My question is about Confrontation Clause and hearsay (I'm in Goldman's class) -- If a non-testimonial hearsay statement is offered against a criminal defendant, does it come in as long as an exception applies or are there other requirements?

In my notes, I wrote that all that was required was a proper hearsay exception, but some of the commercial outlines I consulted indicated differently.


Jessica Scoles

Bruce said...

Jessica, I believe what happens is that first you must escape Confrontation analysis. In your question, the assumption is that the declaration is non-testimonial.

The next step is to find a hearsay exception. If one cannot be found, analyze under FRE 807, which covers residual exceptions. Briefly, the elements of FRE 807 seem to be:

1. Circumstantial guarantees of trustworthiness comparable to those in Rules 803 and 804.

2. Adverse party has notice of and opportunity to prepare for the intent to offer, and the particulars of the evidence.

3. The evidence is on point to a material issue, is more probative than prejudicial, and the interests of justice require its admission.

In essence, FRE 807 explains the rationale behind hearsay exceptions. The case you're thinking of, Davis v. Washington, is used primarily to highlight Justice Scalia's distrust of police. In class, Goldman noted that Scalia was obsessed about the case against Sir Walter Raleigh, explaining this aversion to testimonial statements.

Hope that answers your question!

Anonymous said...

i believe that if you have a non-testimonial hearsay exception, you'd apply the Ohio v. Roberts test that requires (1) Unavailability and (2) and indicia of reliability - and i believe that a proper hearsay exception would meet that requirement. :)

Bruce said...

Ohio v. Roberts may no longer be good law. Moreover, "indicia of reliability" is only for exceptions that aren't "firmly rooted". It's still just unavailability and trustworthiness for exceptions that are "firmly rooted", if I remember correctly.

Anonymous said...

you are right that Ohio v Roberts *may* not be good law, but has not been explicitly overturned - the court has left it open.
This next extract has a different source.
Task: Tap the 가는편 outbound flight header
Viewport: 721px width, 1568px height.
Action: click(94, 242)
The only thing we *do* know is that for testimonial hearsay statemnts the ONLY "indicia" that would be realiable is actual confrontation - ie: opportunity to x-ex.

As to what is left - well - we don't truly know. I said that you'd use the Ohio test becuase the definition of "incicia of reliability" has changed - it's no longer the "firmly rooted" definition that Ohio used...but the test still works. What is reliable for non-testimonial statements? Probably all hearsay exceptions. At least that's how I look at it.

Whatever works :)

Bruce said...

Based on a conversation during office hours today, which I'm going to check on, FRE 807 seems to be the way to structure an exception these days. And you're right, trustworthiness, even as a term of art, isn't the sine qua non of a hearsay exception. In fact, only a few exceptions require it. I didn't have scratch paper so I didn't write it down.

Anonymous said...


Does anyone know the CEC rule for admissibility of unconvicted prior offenses for impeachment?
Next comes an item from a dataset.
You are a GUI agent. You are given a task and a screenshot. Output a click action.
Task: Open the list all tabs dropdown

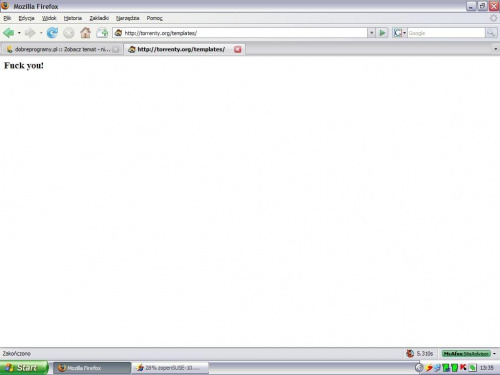coord(495,49)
My notes have that C/L allowed any past illegal or immoral act and FRE allows prior unconvicted acts subject to 403 if limited to showing untruthfulness. What's the CEC stance?

Much obliged!

Bruce said...

CEC for prior unconvicted bad acts:

CEC 786 says that character evidence that does not go to honesty or dishonesty is not admissible.

CEC 787 says that specific acts that are relevant *only* to the witness' honesty or dishonesty.

CEC 788 deals specifically with felonies, but you're not asking about that.

This means that if there's evidence that someone has a habit of lying or exaggerating, that would be admissible. Specific incidences of lying or exaggeration are not admissible, however, because they are probably relevant only to the witness' honesty or dishonesty.

Does that help?

Anonymous said...

Yeah, I think that does help...

So, essentially, in CA, you cannot impeach a witness with unconvicted prior bad acts?

Bruce said...

It would be difficult, yes. If other readers can think of an example of a prior unconvicted bad act that goes beyond a propensity for honesty or dishonesty, I'm all ears (and eyes).

Anonymous said...

Thanks for everyone's feedback on my question and good luck on the exam today.